Mr. Billingsley was born in Wake Forest, North Carolina, and raised there in his earliest years. Later, his family moved to Harlem, New York. He contributed early cartoons to Kids, a magazine “by kids for kids” published in Cambridge, Massachusetts and then in New York City from 1970 to 1975 under the co-editorship of Ms. Jenette Kahn, future president and editor-in-chief of MAD Magazine and DC Comics. Those intricately detailed drawings already showed a cartoonist in the making. After graduating from the High School of Music and Art in Manhattan, he attended the School of Visual Arts on a four-year scholarship. After graduating, he began an internship at Walt Disney Studios in 1979.
Mr. Billingsley drew a nationally syndicated strip called Lookin’ Fine from 1979 to 1982. By 1988, he was freelancing in advertising and public relations; doing television commercials, posters and animation; and working for magazines such as Ebony. In October of that year, King Features Syndicate introduced Curtis. Mr. Billingsley states that the inspiration for Curtis came to him in the wee hours of the morning. “It was 3:30 or 4:00,” he said. “I didn’t even turn on a light. I just sketched a little boy, and the next morning, there he was: Curtis.” He credits sibling rivalry with sparking his initial fascination with cartooning. As a young boy, he learned to draw in order to emulate his older brother, who studied fine arts.
Mr. Billingsley acknowledges that Wee Pals creator Mr. Morrie Turner, the first Black cartoonist in national syndication, opened the door for Curtis and other strips. He also credits Mr. Will Eisner, creator of The Spirit, for encouraging him to stretch out artistically. “[Eisner] always told me to reach out and do more than I thought I could. I continually draw strength when I relive his teachings,” Mr. Billingsley said.

● GIVEN TASK
Name every person, other than Mr. Billingsley, whom the biographical passage above identifies by name.

● GIVEN INFORMATION
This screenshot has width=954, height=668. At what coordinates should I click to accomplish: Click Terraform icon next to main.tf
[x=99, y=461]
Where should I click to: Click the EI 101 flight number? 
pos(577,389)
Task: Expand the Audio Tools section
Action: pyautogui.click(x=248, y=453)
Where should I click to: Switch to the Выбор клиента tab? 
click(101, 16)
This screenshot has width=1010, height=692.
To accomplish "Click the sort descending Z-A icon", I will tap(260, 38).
* * *
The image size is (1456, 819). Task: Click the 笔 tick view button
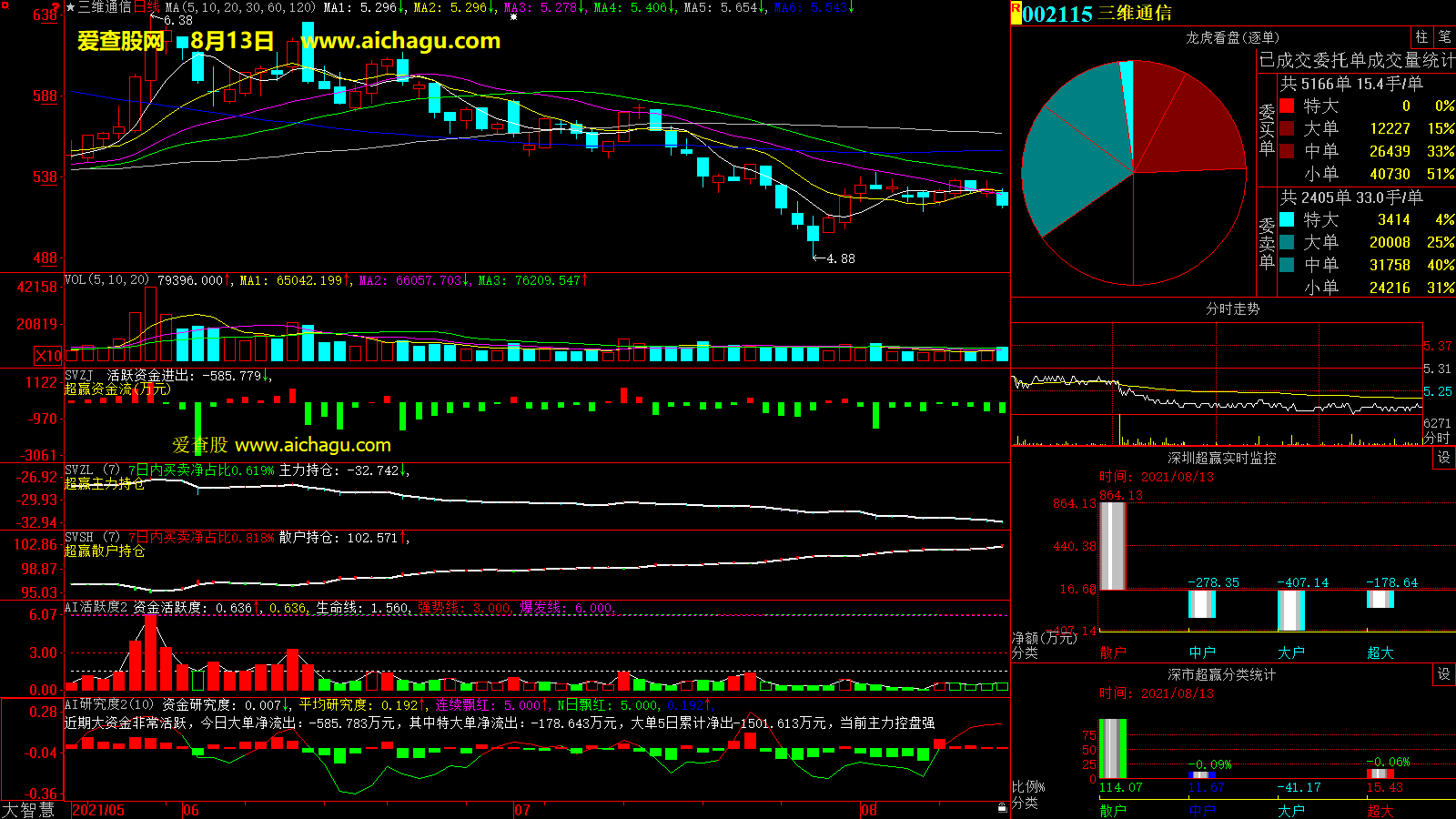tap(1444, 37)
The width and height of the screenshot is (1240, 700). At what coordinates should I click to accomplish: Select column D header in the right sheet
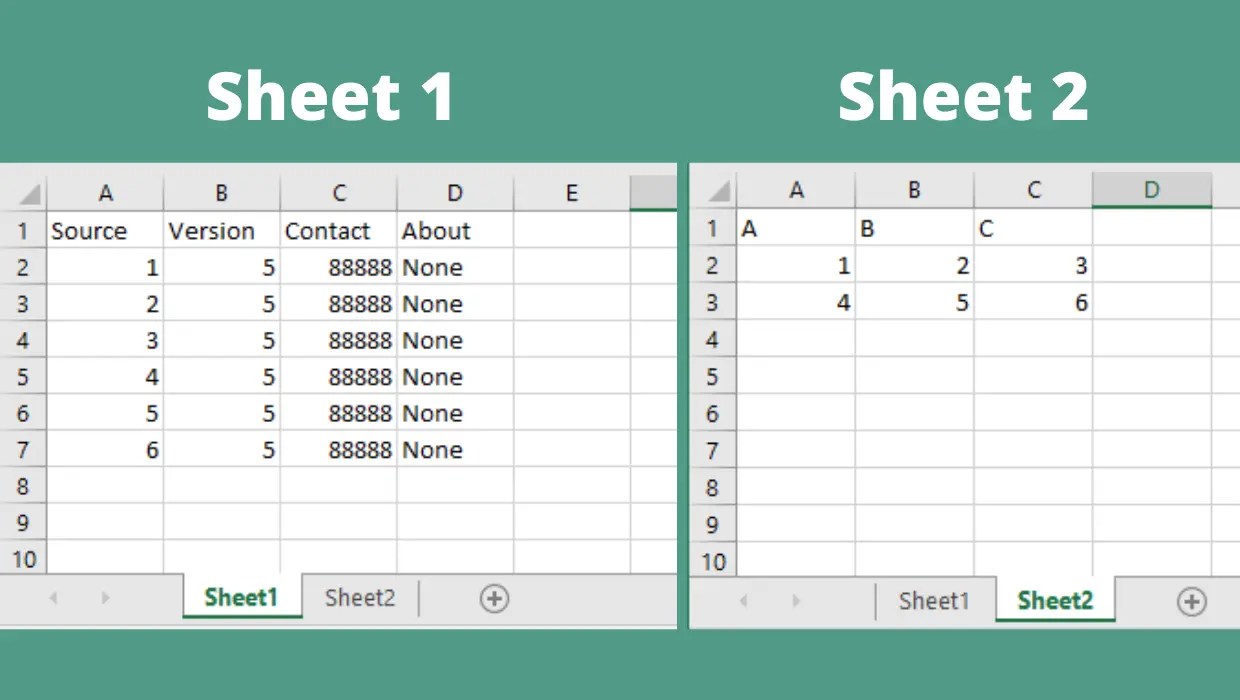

● EXPECTED OUTPUT
Ms. Jenette Kahn
Mr. Morrie Turner
Mr. Will Eisner